The templar fell prostrate. "My Lord! My Sun! I am here! I serve you!" he sobbed.
"YOU HAVE FAILED," the voice of the false god boomed. "YOU HAVE LED MY CHILDREN INTO A LAND WHERE MY LIGHT HOLDS NO SWAY. YOU HAVE CONFUSED THE CANOPY FOR THE SHADOW. THIS BATTLE IS NOT YOURS TO FIGHT."
"But my Lord, the demon! The heresy!" Corian cried.
"THE BALANCE OF THIS PLACE IS ANCIENT AND IT IS NOT FOR MORTALS TO JUDGE," the holy symbol declared. "YOUR FAITH IS WEAK. YOUR CRUSADE IS A VAINGLORY. YOU HAVE ANGERED A POWER THAT SHOULD HAVE BEEN LEFT TO ITS SLUMBER. NOW YOU WILL SHEPHERD MY CHILDREN HOME, AND NEVER RETURN. THIS FOREST IS... FORBIDDEN."

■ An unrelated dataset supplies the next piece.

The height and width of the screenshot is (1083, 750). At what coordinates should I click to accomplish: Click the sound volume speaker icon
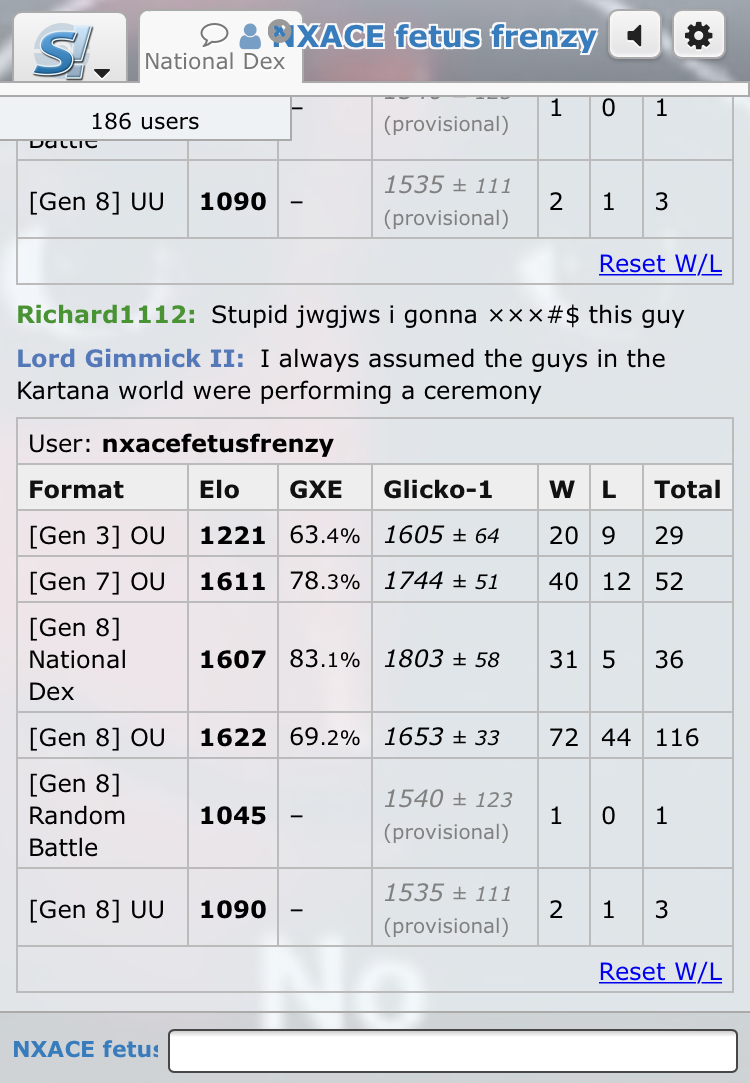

With a final, blinding flash of light that singed the tent canvas, the holy symbol returned to being an inert piece of metal.
Corian was left trembling on the floor, a broken man. He had not just been defeated; he had been excommunicated by his own god. His crusade was not just a failure; it was a sin.
The next morning, the templars awoke to a new leader. Corian, his face pale and his eyes hollowed out, gave a single, unbreakable command. They were to abandon the crusade. They were to return to the Theocracy and report that the Blackwood was a place of powers beyond their reckoning, a place their own god had forbidden them from entering.
Theron and his men watched from a high ridge as the demoralized, confused army of the Order of Sol turned its back on the Blackwood and began its long, shame-faced march home. They had not been defeated by a monster. They had been judged by their own faith and found wanting.
Elias had won again, without a single casualty on either side. He had turned an army of fanatics into his unwilling messengers. The Theocracy would not return. Not because they feared a demon, but because they now believed their own god had declared the Blackwood a forbidden, sacred, and terrifyingly neutral ground. The Ashen King had not just won the war; he had erased the chessboard.